STATED TASK:
Print the entries word for word, beginning with their first line and stopping after the line that contains "The image size is (1462, 694).".

STORED DATA:
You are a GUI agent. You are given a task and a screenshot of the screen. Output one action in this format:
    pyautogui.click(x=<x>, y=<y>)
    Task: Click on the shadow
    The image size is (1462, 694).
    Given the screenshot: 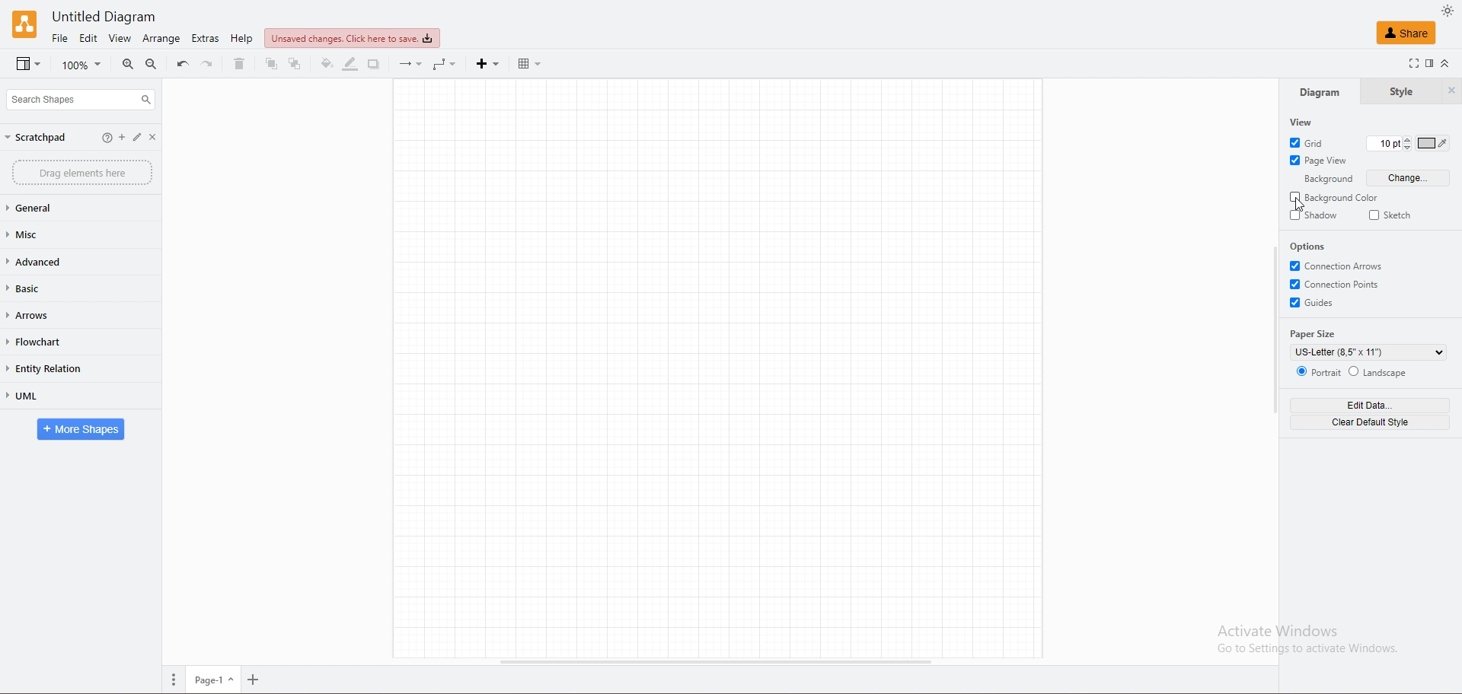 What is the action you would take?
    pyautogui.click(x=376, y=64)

RESULT FOR THIS TASK:
You are a GUI agent. You are given a task and a screenshot of the screen. Output one action in this format:
    pyautogui.click(x=<x>, y=<y>)
    Task: Click on the shadow
    The image size is (1462, 694).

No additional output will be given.